Dr. Schaffran: The idea that diet can affect your skin is an interesting area of study. It’s tempting to want to draw definitive links between the occurrence of adult acne and specific (hopefully not delicious) foods, but there’s no evidence of this yet.
High glycemic foods (for example potatoes, white rice, white bread, pastries and yes, chips) cause spikes in blood glucose, which prompts the body to make more insulin. Over time, higher insulin levels can lead to inflammation, which can affect the skin. High glycemic foods can also elevate hormones that boost oil-gland activity, which is another known contributor to acne.
“It’s important to note that making changes to your diet isn’t a one-size-fits-all solution.”
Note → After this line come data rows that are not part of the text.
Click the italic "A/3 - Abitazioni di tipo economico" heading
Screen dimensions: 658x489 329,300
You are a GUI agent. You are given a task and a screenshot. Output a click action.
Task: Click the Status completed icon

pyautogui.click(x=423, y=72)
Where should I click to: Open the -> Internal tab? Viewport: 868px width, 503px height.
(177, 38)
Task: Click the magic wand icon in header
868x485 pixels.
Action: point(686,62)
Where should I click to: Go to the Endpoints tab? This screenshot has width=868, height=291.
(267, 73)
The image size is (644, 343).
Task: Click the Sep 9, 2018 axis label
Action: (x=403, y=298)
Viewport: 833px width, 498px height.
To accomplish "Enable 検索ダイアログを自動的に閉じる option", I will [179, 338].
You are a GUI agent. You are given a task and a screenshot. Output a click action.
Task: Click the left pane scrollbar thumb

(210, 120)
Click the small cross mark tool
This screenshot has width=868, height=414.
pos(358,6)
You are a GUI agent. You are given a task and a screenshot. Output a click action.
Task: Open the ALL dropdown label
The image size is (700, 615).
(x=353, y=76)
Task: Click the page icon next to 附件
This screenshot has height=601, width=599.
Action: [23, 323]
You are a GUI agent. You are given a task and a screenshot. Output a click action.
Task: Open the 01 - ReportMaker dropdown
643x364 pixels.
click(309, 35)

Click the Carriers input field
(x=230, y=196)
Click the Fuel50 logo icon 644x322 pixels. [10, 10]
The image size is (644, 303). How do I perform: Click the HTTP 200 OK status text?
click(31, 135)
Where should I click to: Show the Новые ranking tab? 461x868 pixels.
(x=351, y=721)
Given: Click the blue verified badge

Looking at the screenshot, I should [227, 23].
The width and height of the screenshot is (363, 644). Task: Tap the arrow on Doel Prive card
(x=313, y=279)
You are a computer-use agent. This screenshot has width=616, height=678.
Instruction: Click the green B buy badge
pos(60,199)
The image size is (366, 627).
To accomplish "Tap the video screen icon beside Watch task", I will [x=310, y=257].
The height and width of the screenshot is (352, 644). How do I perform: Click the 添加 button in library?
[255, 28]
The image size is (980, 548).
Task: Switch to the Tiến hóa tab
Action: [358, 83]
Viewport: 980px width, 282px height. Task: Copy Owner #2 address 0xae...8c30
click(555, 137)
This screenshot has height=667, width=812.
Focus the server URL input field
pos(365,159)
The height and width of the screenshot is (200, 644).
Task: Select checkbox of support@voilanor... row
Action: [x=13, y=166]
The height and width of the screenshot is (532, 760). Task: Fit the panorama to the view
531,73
At the same time, there has been research that suggests a low-glycemic diet — including foods like fresh vegetables, fruits, fish, beans, and steel-cut oats — can benefit acne sufferers. In a 2009 study published in the Journal of the American Academy of Dermatology, 2,500 people were put on a low glycemic index diet to lose weight; about 87 percent reported improvements to their acne.
Some studies suggest that increased milk consumption could also lead to more breakouts, but more research is needed to truly understand the connection. Herbal spearmint tea is also making headlines, but for the opposite reason: It’s been suggested that its anti-inflammatory properties and anti-androgen effects could help improve acne. But again, more study is needed.
It’s important to note that making changes to your diet isn’t a one-size-fits-all solution. Hormones can complicate things. I’ve seen people who stick to a healthy diet who but who still have very challenging skin, and the reverse as well.
So while there’s no simple answer, I’d say a lot of people with acne could probably benefit from incorporating more low-glycemic foods into their diet. If you’re interested in learning more about how foods rank on the GI scale, this article is a good resource that offers a lot of different (and delicious!) options.